4. Now we head over to Fontanilla street, which has an amazing assortment of fantastic restaurants and tapas bars. If you are staying at Sunny Corner, you will be living in the heart of this fantastic restaurant district. Our fourth stop is San Francisco restaurant, because they have an unusual twist on Salmorejo. They serve it with lightly smoked sardines, which gives a wonderful flavor. Their version is not classic but delicious.
5. Just around the corner, La Venencia de la Fontanilla is a neighborhood reference. They have a large variety of tapas, and they pour a generous glass of wine or sherry to accompany your food. It's pleasant to sit below the plane trees and try a few specialties here, including Salmorejo.

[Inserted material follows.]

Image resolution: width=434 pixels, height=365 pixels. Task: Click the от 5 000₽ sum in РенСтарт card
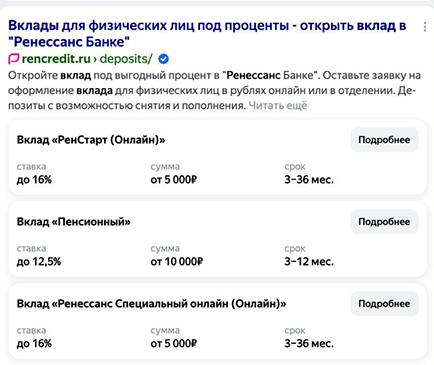pos(174,180)
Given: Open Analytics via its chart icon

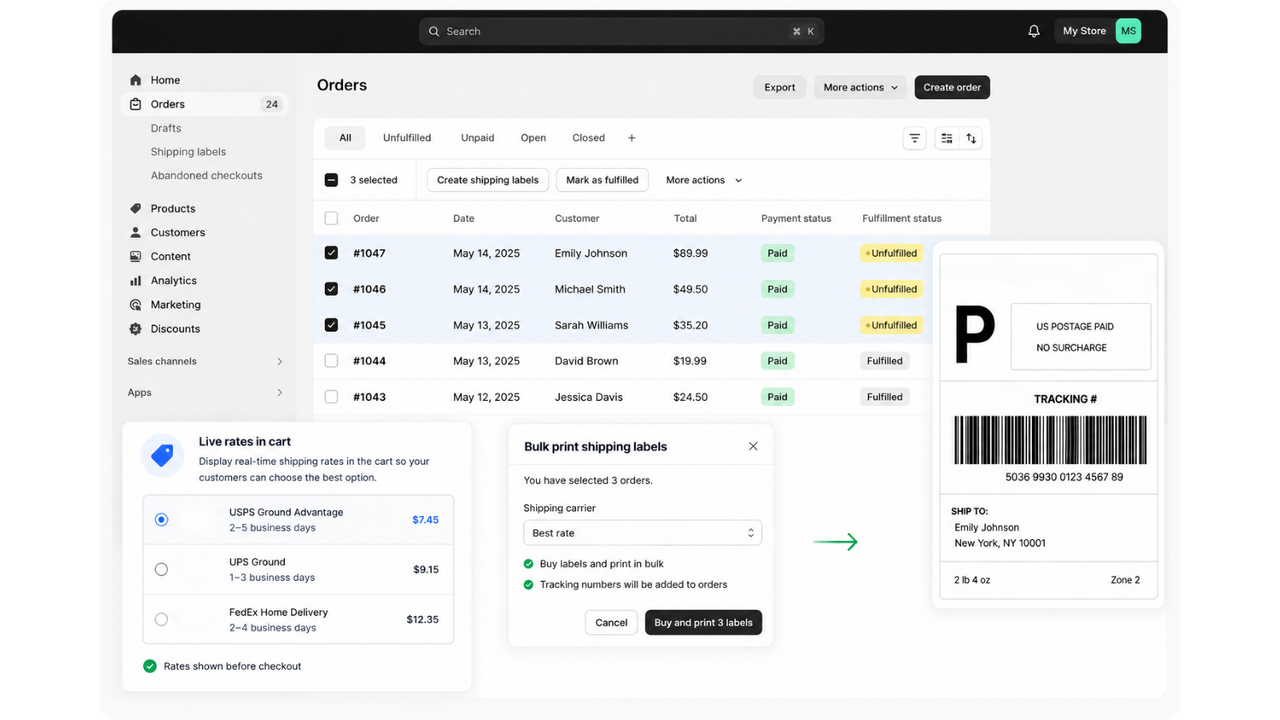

6. And finally - We included Gaspar last, simply because after 5 tapas bars you will have to save one for the next day. Gaspar should be visited on it's own for a full meal, with Salmorejo as the first course. Reservations necessary. Spanish hours (not open before 8pm). Gaspar serves traditional Grandmother food from the garden, all fresh, huge portions, reasonable prices. A local loved favourite not to be missed. Their salmorejo is fresh, served in a deep bowl, and fragrant with the best olive oil. You will mop up every drop!